BJORK’S TIMELESS GENIUS ON RETROSPECTIVE DISPLAY
FYF’s Main Stage on Friday night was “Queen night”: Later it would be Missy Elliott’s future-sounds explosion, but first it was Björk, joined onstage by Arca on electronics and a full string section all in service of recreating her iconic hits from the past three decades. Beyond the music, the set doubled as a celebration of Björk’s pioneering videos, which displayed overhead while the Icelandic legend owned the stage decked in an ensemble that was like a tri-colored Neapolitan ice-cream slab turned into a airy and ruffled body-wrapping. Arca and Björk shared a champagne toast at the set’s end, which felt fitting — especially since her classic “Hyperballad” closed things down, with fireworks and all the feels. This promotional cycle has been an intense run for Björk since ending her relationship with longtime partner Matthew Barney and releasing an album about plumbing the breakup’s emotional depths, but she’s out here, feeling vibrant, showing us yet another perspective on what fierce femininity can look like.

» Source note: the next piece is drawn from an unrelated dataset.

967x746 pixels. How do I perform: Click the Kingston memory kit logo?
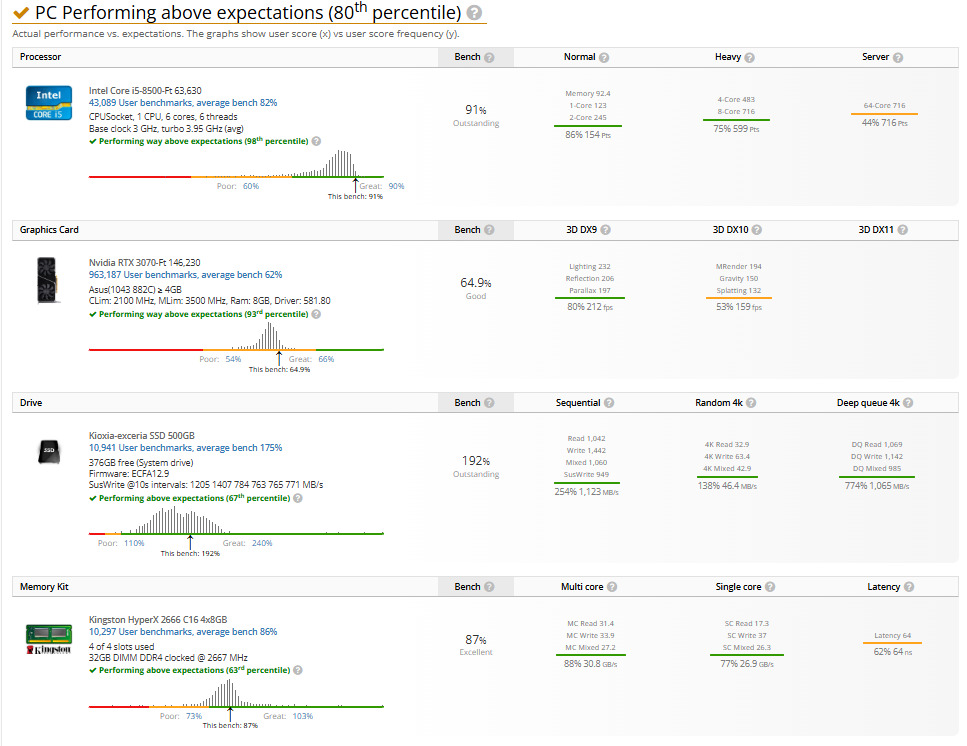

A TRIBE CALLED QUEST PLAY LAST CALIFORNIA SHOW
The legendary ATCQ have been on an award tour in support of their vital comeback record We Got It From Here, Thank You 4 Your Service. The shows have been a celebration of Tribe’s ever-resonant message of empowerment and getting together, and they’ve also operated as tribute to the late, great Phife Dawg, who passed away suddenly in March of 2016. This FYF set was all of those things, and also something more conclusive: Q-Tip announced this would be Tribe’s last California performance, citing Phife’s passing. With his image larger than life above the group throughout the set, and with all mics being dropped onstage when Phife’s verses would go up, the legendary MC is never forgotten — and now his revolutionary group will lay down their mics forever in his honor. Heavy. Thank you, Phife, thank you Tribe.

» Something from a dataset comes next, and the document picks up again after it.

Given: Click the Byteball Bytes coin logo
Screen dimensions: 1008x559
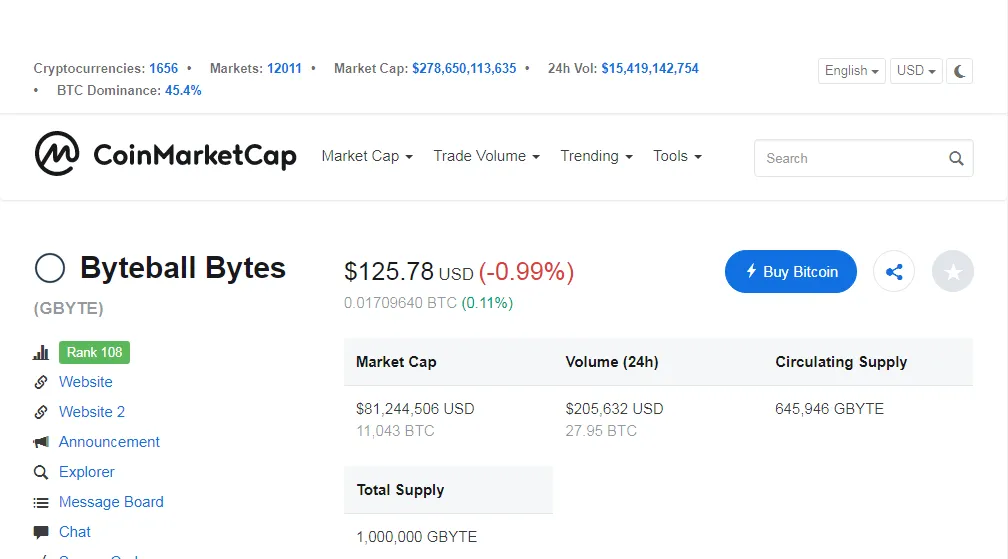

MISSY ELLIOTT IS SUPA DUPA EVERYTHING
In terms of sheer kinetic energy, playful exuberance and legendary material, nothing beat those first few minutes of Missy Elliott’s set — her first headlining performance on American soil in over a decade! Missy’s set was a sort of coronation of her status in the pantheon of living queens by virtue of the royalty that was in attendance for her grace: Janet Jackson, Beyoncé, Solange, and Katy Perry were in attendance and caught on camera thoroughly enjoying themselves. For more, read the full review here.

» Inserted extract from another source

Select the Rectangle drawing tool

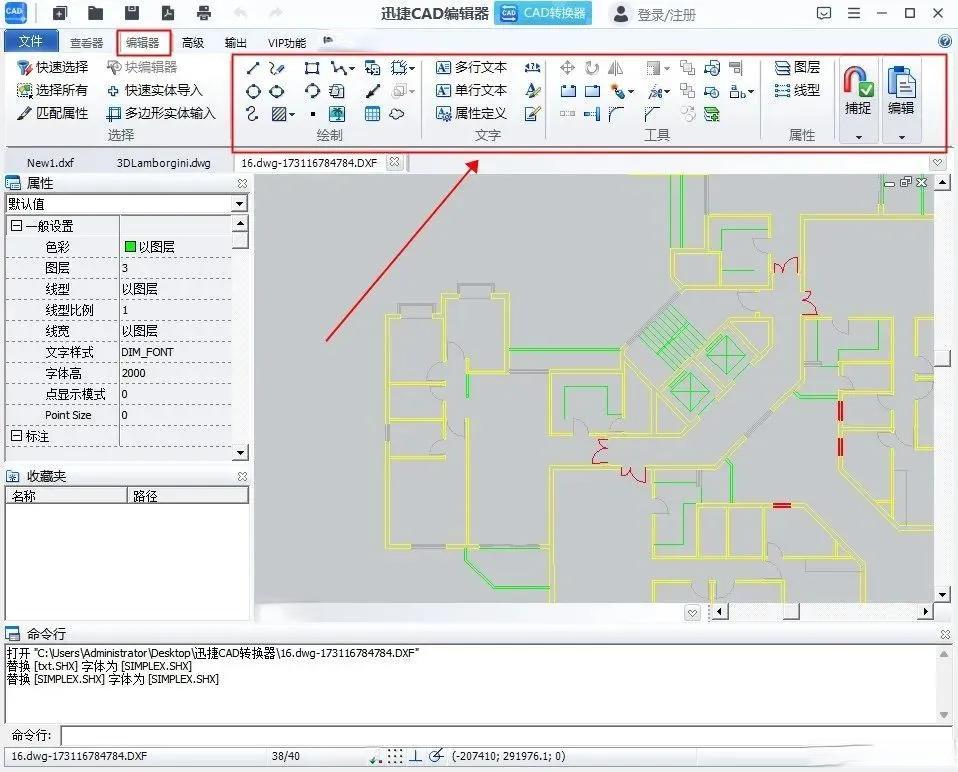coord(312,68)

NINE INCH NAILS ARE BACK, WE ARE BLESSED AND HIGHLY FAVORED
Yes, Trent Reznor’s iconic genre defying project Nine Inch Nails is back, leather-jacketed and perfect on David Lynch’s reboot of Twin Peaks, announcing a trilogy of EPs, unleashing new songs which have spanned from good to revelatory. (I love “She’s Gone” sooooo much.) But this was NIN’s first major show since 2014, and it felt like the work of a road-tested juggernaut. This is because Trent doesn’t know how to execute on any level lower than the most high, but still, let us not take this excellence for granted. NIN’s lineup included Trent’s wife, former West Indian Girl member Mariqueen Mandig, and the outfit’s set included four new songs. They covered Bowie, a dear friend to Trent, they spaced out generational hits “Closer” and “Head Like A Hole,” and they closed with the song that has guaranteed them a seat at the round table of our finest songwriters: “Hurt,” masterfully covered by Johnny Cash, rendered here as a breathtaking goodbye to an incredible festival.